OBJECTIVE: Count the lines in the records that contain the string "pixels". Give only the number.

>> Start

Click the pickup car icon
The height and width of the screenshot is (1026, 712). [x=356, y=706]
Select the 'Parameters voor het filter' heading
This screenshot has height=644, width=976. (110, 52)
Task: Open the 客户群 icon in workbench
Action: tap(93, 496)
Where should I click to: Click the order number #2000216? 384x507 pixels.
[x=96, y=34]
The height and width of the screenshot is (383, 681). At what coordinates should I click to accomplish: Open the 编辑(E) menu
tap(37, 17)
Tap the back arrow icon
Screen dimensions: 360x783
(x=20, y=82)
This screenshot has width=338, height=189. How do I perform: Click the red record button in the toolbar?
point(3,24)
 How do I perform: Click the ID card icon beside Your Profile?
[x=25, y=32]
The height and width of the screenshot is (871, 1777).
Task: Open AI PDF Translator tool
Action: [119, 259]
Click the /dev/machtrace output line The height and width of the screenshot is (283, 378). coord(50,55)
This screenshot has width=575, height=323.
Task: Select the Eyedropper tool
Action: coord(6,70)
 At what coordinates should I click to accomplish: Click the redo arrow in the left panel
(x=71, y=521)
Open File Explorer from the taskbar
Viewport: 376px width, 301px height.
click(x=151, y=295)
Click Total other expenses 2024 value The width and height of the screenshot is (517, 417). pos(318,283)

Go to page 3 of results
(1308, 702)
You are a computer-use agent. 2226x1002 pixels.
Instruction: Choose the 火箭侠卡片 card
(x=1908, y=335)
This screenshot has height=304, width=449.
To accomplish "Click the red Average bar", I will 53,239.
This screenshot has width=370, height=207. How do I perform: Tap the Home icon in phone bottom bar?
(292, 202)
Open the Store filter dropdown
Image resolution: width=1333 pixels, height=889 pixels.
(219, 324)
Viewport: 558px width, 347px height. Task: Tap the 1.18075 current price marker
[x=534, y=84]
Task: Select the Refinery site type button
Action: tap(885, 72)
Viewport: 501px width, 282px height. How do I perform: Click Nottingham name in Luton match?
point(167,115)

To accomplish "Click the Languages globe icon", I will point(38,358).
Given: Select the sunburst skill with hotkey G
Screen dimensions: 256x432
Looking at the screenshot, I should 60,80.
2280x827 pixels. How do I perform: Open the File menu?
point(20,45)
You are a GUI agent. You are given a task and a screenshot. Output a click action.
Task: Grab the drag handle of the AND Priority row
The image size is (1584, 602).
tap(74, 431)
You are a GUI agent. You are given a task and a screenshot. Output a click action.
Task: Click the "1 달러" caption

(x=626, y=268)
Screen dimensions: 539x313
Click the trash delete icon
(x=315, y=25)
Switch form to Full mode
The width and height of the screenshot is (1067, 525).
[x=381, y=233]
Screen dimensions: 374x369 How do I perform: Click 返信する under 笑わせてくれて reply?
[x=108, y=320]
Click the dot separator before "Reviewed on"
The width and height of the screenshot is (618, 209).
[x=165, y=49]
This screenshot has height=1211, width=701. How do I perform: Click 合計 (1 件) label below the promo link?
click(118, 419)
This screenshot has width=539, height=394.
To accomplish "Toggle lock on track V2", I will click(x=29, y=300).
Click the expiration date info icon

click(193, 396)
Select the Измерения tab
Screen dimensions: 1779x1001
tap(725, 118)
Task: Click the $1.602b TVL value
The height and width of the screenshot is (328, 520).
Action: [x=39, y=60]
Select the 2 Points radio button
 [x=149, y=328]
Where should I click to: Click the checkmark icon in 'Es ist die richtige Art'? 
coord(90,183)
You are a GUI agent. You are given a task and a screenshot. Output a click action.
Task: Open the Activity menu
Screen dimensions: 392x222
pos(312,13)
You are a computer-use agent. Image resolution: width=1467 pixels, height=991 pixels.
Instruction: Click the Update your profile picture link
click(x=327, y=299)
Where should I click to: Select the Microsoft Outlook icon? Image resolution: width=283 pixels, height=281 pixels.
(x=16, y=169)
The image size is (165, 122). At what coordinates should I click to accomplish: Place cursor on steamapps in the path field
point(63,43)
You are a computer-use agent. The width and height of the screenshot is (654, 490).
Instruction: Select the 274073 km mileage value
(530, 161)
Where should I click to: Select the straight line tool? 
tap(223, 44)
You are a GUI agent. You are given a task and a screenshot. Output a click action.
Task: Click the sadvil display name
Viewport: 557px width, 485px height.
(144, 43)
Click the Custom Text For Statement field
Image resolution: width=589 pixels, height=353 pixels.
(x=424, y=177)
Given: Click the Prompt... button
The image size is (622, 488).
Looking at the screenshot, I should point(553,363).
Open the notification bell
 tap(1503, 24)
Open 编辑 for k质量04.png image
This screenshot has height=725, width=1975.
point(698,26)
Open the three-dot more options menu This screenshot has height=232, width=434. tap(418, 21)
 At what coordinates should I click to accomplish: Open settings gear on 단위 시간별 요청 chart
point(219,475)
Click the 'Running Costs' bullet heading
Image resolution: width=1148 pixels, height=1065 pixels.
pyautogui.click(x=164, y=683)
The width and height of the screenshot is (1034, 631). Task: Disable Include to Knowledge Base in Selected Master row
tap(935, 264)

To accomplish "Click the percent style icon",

>> End

WRITTEN ANSWER: 8